La conoscenza che entra nel fenomeno e non si limita ad una definizione, ad una etichetta né si ferma a guardarlo come un elenco di particolari altrettanto incantati come le teorie della causa e dell’effetto, ma entra nel piano dell’impulso, del gesto, dell’intelligenza, del concetto, dell’idea archetipale che sta al di sopra di ogni manifestazione del piano fisico, che si tratti di un minerale, un vegetale, di un comportamento umano o di un Essere Umano. Lo abbiamo visto quando abbiamo parlato dei Piani al di sopra dei corpi.
Il mondo dell’immaginazione, dell’ispirazione e dell’intuizione.
L’Antroposofia, come molte tradizioni spirituali fornisce gli strumenti per liberarsi da ogni forma di giudizio ed accedere direttamente al mondo dei pensieri originari, uscire dalla usuale modalità mortifera della conoscenza operante nel pensiero riflesso che incanta la percezione ed il fenomeno come nello scatto di una fotografia per poi incasellarlo in uno dei tanti cassettini precostituiti dalla società.
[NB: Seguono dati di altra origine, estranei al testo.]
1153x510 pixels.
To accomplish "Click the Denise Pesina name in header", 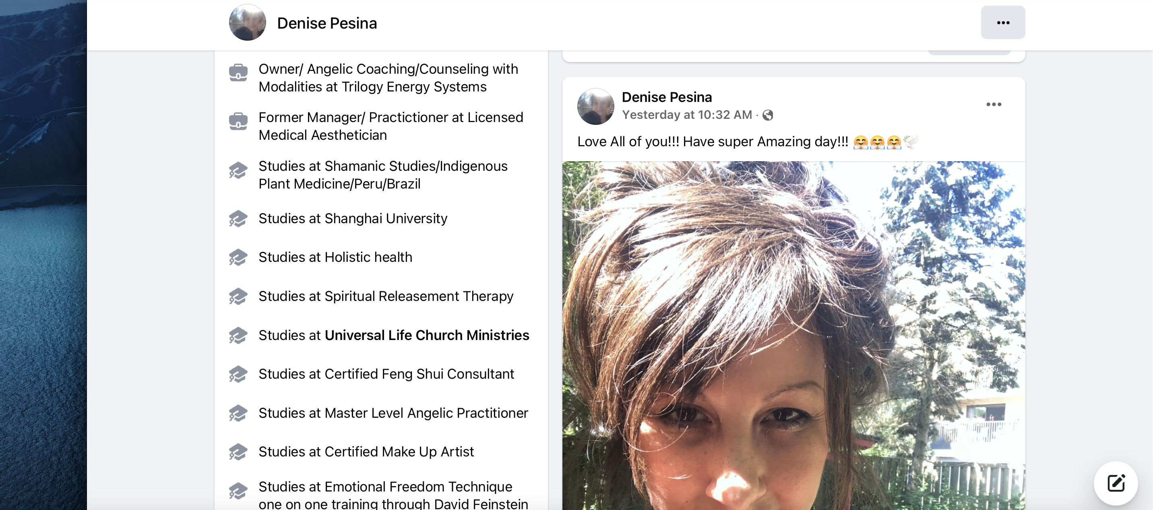I will (x=327, y=23).

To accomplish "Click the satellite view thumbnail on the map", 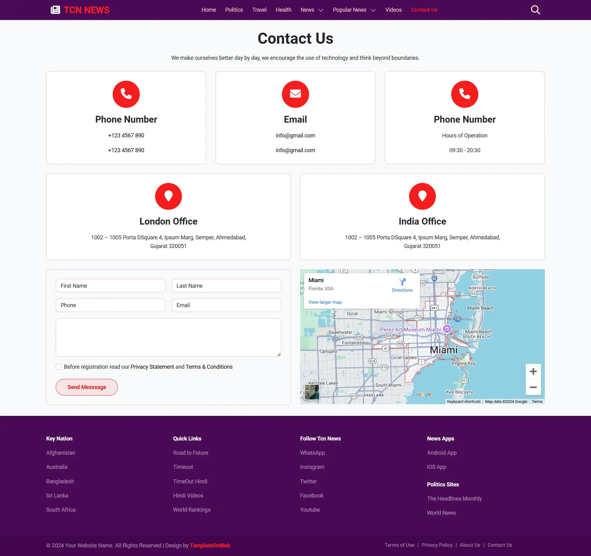I will tap(312, 392).
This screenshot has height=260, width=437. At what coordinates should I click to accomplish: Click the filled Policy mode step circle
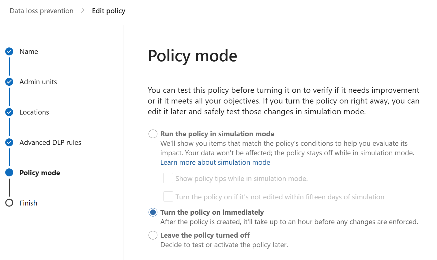(9, 172)
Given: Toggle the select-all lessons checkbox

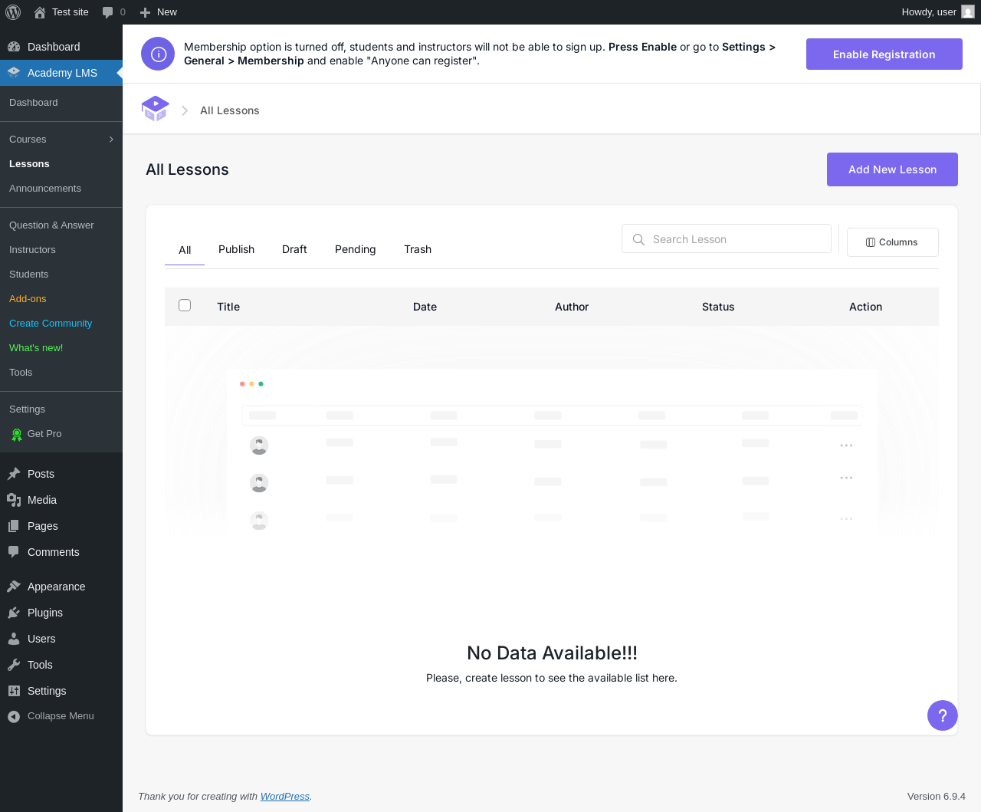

L’Antroposofia fornisce gli strumenti per entrare nel processo, quel processo che esiste solo in quanto l’uomo stesso lo scopre nel suo intelligere i segni e che non è visibile ai sensi ordinari.
La conoscenza vivente
“Ogni cosa è simbolo”
W. Goethe
Se dunque vogliamo occuparci di Umano ed in special modo di infanzia ed età evolutiva, dobbiamo tanto per cominciare imparare a conoscere le cose goethianamente cioè in maniera vivente.
Che cosa significa conoscere in maniera vivente?
Abbiamo già sopra detto che normalmente di fronte alle manifestazioni della vita, che siano oggetti, panorami, situazioni o persone, tendiamo a dare delle definizioni, ad inscatolare in una categoria, mettere delle etichette che partono come riflesso automatico.
Una definizione è sempre, anche se con sfumature variegate, appartenete ad una delle due polarità “va bene – non va bene”. Potremmo usare i termini sanscriti di Raga e Dvesa che possiamo tradurre con accoglimento/attrazione Raga e respingimento/repulsione Dvesa.
Applichiamo Raga o Dvesa in ogni nostra interazione col mondo e questo lo facciamo fino a che non interviene nella nostra vita un cambiamento: quello della ricerca spirituale il cui senso è esattamente quello di riunificare ogni separazione.
La nostra domanda di fondo deve essere “chi sei tu” che si tratti di avvenimenti, fenomeni ed esseri della natura, o esseri umani. La domanda deve essere “chi sei tu” e la risposta è sempre in ciò che non è visibile ai sensi ordinari ma vive nell’essenza del fenomeno che abbiamo davanti e che per via immaginativa, ispirativa ed intuitiva possiamo incontrare.